## What is expected
Would you show every line from the records that holds "computer"?

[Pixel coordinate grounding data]

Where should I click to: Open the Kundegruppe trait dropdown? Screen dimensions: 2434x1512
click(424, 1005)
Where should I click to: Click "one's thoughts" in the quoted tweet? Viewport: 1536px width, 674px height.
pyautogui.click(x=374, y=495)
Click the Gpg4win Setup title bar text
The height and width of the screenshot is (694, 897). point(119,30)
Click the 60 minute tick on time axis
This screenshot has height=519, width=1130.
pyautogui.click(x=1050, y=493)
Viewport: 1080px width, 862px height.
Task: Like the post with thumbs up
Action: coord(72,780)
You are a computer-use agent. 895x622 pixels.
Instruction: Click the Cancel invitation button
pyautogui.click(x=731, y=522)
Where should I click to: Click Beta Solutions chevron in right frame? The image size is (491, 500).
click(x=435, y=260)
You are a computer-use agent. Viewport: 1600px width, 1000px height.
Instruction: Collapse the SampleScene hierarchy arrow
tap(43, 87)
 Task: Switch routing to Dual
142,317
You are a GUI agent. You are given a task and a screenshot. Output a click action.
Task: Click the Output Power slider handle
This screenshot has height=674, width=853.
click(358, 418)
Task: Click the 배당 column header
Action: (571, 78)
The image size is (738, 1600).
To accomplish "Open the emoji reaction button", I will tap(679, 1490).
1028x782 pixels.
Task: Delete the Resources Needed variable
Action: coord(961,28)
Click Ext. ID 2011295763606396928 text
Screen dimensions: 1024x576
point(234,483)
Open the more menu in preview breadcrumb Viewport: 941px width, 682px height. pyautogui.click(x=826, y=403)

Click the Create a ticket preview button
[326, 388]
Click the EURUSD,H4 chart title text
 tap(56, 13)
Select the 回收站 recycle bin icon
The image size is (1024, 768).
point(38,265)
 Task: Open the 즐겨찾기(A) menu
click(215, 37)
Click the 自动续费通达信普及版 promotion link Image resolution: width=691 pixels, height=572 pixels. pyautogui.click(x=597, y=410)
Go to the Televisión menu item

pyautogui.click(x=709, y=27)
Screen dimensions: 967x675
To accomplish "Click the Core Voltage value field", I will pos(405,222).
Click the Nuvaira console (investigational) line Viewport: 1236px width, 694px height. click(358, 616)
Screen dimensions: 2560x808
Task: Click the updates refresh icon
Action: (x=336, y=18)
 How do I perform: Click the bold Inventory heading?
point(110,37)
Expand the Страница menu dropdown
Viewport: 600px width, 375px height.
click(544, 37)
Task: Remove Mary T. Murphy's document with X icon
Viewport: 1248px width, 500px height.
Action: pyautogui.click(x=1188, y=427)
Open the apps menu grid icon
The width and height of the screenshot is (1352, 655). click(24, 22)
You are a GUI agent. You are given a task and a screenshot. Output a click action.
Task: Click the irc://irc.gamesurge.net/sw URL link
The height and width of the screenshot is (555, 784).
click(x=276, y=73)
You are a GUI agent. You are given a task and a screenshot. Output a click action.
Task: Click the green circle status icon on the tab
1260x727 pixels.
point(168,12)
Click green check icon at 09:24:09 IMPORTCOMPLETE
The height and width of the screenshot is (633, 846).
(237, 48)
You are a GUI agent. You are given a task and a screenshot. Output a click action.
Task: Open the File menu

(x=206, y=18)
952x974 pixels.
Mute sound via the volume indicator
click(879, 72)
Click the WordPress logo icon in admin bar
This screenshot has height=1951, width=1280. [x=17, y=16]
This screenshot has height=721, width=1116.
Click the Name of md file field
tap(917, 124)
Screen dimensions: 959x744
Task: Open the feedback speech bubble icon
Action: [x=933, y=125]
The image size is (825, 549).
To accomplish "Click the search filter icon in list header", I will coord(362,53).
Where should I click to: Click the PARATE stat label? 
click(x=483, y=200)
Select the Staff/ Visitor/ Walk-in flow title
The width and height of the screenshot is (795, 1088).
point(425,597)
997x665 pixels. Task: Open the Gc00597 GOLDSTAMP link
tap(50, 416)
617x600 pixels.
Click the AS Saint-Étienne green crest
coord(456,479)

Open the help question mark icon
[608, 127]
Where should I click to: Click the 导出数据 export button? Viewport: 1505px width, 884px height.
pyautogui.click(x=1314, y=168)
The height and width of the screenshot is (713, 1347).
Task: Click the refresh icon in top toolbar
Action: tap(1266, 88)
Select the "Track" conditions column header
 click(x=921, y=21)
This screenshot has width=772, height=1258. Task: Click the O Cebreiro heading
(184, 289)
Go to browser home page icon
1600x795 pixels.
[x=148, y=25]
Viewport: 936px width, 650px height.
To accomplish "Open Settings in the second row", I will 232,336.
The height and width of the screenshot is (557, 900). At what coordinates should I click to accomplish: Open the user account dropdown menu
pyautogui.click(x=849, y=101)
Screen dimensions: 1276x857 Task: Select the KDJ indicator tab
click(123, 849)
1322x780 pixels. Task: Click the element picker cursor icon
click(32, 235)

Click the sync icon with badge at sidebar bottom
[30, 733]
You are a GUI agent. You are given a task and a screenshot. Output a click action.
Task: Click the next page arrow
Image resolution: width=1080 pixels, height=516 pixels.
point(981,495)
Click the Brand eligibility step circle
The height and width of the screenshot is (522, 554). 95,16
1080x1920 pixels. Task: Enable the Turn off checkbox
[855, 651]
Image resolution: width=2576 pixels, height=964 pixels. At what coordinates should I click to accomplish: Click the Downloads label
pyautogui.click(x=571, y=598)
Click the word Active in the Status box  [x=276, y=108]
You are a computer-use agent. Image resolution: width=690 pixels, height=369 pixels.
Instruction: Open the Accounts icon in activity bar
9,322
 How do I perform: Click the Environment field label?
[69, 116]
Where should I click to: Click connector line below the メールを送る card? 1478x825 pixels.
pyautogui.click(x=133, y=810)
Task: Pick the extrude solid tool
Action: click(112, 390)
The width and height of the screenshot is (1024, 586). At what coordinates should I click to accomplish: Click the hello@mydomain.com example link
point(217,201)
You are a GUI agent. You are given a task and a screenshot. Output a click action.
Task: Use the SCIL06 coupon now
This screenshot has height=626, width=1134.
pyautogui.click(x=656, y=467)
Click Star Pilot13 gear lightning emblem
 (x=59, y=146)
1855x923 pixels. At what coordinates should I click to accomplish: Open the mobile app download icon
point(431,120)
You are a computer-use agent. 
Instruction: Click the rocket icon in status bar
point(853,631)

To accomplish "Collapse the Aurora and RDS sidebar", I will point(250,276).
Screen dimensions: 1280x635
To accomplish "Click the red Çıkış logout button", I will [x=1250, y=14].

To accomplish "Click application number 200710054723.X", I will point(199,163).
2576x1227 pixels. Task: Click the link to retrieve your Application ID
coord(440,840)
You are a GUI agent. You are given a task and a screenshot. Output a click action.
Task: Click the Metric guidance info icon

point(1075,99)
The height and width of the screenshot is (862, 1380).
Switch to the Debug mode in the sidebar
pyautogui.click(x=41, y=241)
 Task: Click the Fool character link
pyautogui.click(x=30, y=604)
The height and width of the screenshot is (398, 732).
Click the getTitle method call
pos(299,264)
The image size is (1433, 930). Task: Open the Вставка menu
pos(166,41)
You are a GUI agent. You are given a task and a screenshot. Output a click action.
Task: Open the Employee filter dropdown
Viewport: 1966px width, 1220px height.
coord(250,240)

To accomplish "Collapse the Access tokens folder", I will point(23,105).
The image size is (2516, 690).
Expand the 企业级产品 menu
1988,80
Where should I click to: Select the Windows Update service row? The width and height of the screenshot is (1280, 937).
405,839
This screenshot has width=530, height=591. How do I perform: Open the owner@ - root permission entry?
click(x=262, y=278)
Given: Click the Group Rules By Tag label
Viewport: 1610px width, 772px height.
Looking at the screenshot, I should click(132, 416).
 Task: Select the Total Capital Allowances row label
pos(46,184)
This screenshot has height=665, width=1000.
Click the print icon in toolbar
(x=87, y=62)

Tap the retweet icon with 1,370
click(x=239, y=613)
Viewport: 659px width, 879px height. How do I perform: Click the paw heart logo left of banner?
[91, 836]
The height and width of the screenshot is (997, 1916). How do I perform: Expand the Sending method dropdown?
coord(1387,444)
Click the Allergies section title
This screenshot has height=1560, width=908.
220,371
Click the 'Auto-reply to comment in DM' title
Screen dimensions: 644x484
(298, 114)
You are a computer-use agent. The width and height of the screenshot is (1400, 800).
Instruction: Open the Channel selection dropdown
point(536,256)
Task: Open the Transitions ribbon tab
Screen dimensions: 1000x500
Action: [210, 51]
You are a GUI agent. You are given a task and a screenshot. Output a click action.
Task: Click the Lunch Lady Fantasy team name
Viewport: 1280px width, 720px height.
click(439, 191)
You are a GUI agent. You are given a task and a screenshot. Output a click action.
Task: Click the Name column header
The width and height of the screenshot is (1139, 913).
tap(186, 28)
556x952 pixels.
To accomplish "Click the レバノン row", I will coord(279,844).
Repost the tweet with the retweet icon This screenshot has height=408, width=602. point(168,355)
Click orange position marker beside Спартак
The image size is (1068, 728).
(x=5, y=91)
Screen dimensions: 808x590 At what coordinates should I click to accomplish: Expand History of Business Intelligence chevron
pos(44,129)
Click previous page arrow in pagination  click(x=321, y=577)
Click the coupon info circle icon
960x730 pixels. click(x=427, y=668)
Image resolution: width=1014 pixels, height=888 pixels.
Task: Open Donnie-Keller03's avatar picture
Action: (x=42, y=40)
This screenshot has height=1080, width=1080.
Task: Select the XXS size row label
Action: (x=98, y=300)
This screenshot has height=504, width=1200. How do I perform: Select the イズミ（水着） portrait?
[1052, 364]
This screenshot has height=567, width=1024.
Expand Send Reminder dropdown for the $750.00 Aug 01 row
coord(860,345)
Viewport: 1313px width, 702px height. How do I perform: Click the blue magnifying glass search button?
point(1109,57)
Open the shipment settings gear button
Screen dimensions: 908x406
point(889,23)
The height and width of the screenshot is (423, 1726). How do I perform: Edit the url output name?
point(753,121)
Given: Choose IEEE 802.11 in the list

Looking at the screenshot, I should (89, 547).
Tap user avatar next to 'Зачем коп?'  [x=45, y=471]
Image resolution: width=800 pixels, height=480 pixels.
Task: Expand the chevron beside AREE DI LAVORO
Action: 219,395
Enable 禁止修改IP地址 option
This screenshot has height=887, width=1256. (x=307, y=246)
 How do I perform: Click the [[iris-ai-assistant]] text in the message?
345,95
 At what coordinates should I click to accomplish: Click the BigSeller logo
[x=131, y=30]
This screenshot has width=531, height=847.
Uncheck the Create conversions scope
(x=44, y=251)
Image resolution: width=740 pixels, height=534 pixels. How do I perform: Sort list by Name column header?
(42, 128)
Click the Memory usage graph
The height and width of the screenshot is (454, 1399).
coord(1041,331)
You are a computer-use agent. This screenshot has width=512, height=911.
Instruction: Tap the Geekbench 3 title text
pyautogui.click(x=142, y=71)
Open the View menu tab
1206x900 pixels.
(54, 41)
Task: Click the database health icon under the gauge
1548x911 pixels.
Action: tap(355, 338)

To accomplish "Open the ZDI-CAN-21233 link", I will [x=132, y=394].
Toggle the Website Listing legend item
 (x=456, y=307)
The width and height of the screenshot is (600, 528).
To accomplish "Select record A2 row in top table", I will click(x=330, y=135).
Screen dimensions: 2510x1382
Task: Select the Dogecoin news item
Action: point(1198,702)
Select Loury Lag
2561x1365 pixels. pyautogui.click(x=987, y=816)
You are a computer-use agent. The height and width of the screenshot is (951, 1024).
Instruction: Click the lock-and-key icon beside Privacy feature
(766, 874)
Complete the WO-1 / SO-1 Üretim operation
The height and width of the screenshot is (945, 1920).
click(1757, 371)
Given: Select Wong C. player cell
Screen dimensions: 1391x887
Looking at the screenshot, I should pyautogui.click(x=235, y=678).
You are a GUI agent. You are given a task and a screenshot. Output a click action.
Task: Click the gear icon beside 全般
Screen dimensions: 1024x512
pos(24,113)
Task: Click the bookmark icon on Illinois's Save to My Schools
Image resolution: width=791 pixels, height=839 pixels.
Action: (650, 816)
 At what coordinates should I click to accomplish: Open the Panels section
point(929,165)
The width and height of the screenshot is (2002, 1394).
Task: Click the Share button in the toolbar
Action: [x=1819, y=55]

## Your solution
You are a computer-use agent. 895x622 pixels.
You are a computer-use agent. Viewport: 1600px width, 1000px height.
You are a computer-use agent. Image resolution: width=690 pixels, height=369 pixels.
You are a computer-use agent. 
You are a computer-use agent. The width and height of the screenshot is (1400, 800).
You are a computer-use agent. This screenshot has width=512, height=911.
You are a computer-use agent. The height and width of the screenshot is (951, 1024).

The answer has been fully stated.